Joe Wright's sumptuous adaptation of Anna Karenina is a bit of a mess 

Pleasure and Pain

The big question: Why would Keira Knightley leave Jude Law for Aaron Taylor-Johnson?

Laurie Sparham/Focus Features

The big question: Why would Keira Knightley leave Jude Law for Aaron Taylor-Johnson?

Shakespeare said that all the world's a stage, and director Joe Wright certainly agrees. His adaptation of Anna Karenina literally puts the stunning seductress, played by Keira Knightley, on a theatrical stage. The camera views the action from emptied-out audience boxes, stagehands dance around the actors while carrying props and lights, and our characters, in lieu of privacy, take quiet walks backstage among the hired help. At one point, when celebratory fireworks begin to go off, our characters stare up at a ceiling, parts of which retract to offer a pleasingly framed vision of the night sky. Wright doesn't just believe in Brechtian distancing devices; he's built a movie around them.

This is Wright's movie first and an adaptation of Tolstoy's novel second. Wright worked with playwright Tom Stoppard to adapt the story to screen, and the two don't just drown the narrative in overt stylizations, they excise and re-emphasize sections and subplots as they see fit. Anna Karenina has been turned from a multi-faceted novel into a delectably sensual yarn.

But the overarching story remains the same: Anna, who married exceedingly young and has one child with the highly respected Karenin (Jude Law), falls for the boyishly beautiful soldier Vronsky (Aaron Taylor-Johnson) and follows her infatuation in spite of all the social and familial upheaval it will inevitably bring. Yet the mood and the design take their cues from the excitement of love at first sight, not from the destruction that follows. The tragedy remains, but Wright seems to see no use dwelling on it when it's wearing such a pretty dress.
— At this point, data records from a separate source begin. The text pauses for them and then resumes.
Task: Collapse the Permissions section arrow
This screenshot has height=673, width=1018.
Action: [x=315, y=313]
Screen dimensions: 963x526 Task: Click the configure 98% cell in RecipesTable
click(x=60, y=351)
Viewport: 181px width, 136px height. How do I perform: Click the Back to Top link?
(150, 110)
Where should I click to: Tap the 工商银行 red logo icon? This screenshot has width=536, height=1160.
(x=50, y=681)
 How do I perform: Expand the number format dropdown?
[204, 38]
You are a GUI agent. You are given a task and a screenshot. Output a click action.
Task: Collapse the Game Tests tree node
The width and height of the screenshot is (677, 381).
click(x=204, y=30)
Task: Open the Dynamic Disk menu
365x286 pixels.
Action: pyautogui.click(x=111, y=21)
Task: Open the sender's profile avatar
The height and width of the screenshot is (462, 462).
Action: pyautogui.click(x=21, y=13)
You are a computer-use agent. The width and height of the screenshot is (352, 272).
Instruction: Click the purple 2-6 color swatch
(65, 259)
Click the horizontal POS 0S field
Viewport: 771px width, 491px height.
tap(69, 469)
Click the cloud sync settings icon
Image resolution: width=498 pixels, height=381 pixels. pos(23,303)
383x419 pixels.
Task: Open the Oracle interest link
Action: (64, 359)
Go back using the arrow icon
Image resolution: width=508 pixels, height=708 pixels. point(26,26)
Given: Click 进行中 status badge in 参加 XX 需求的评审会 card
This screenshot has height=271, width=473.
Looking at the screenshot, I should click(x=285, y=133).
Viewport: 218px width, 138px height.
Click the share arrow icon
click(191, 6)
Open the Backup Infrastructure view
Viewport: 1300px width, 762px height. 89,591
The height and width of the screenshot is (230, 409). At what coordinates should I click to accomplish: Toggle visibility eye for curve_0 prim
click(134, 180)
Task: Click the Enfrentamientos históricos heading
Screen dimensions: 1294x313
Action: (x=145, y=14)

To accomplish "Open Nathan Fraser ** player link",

That's fine by me. The novel has been adapted countless times before, and a week-long mini-series would be required to do its massive text actual justice. On the other hand, Wright's stage-bound approach brings with it an intoxicating quality, filling each frame with kinetic pleasures. Dance scenes have to be choreographed around the people setting up the lights, repetitive workplace noises become overwhelming soundtracks, even putting on a coat becomes an almost musical process. The treatment stresses the judging gaze of a self-righteous society, but mainly it allows Wright to engage in show-stopping set pieces, all driven by the curiously intimate approach. It's a polarizing concept, one likely to work better for those divorced from the source than for those looking for an honest evocation of it.

Even Wright's most ardent defenders, myself included, will have to admit that the film is a bit of a mess. For example, the character of Levin, who shuns aristocratic life and serves as the embodiment of Tolstoy's ideals, sits undeveloped on the fringes and seems but a mere annoyance to the director. His philosophies and actions, if given due prominence, should serve as a counterpoint to Anna's seemingly selfish abandonment of her family. But Wright's take on him feels tacked-on, less an organic part of the adaptation than a chore forced on the filmmakers by a matter of circumstance.

Then there's Aaron Taylor-Johnson, who in most of his pictures (Kick Ass, Nowhere Boy, Albert Nobbs) seems flummoxed by the very idea of self-confidence, stuck uncomfortably in the role of Vronsky. It's not that he interprets the role incorrectly; it's simply that he can't pull it off — his facial expressions are mute and unconvincing, his line deliveries as artificial as Wright's approach. When he's simply an object for Anna to gaze at, he's serviceable, but when the film begins to take interest in his emotions, he reveals himself, as an actor, to be a dreadful bore. A friend remarked to me that the film required someone like '80s-era Nicolas Cage — someone comfortable in their own smarminess. Taylor-Johnson doesn't look comfortable in his own skin for a single second. You don't ask yourself why Anna abandons her social standing and life itself. You ask "why him?"

And don't get me started on the third act, which abandons the stage-bound conceit on-and-off for no apparent reason while skipping, Cliffs Notes style, through climactic moments at lightning pace. Wright's adaptation is scattershot at best, but for every misstep there's a breathtaking sequence, like Anna's heart-racing and hallucinogenic first dance with Vronsky, to keep you intensely involved. His Karenina may not be the densely intellectual experience the source suggests, but it's a carnal pleasure nonetheless.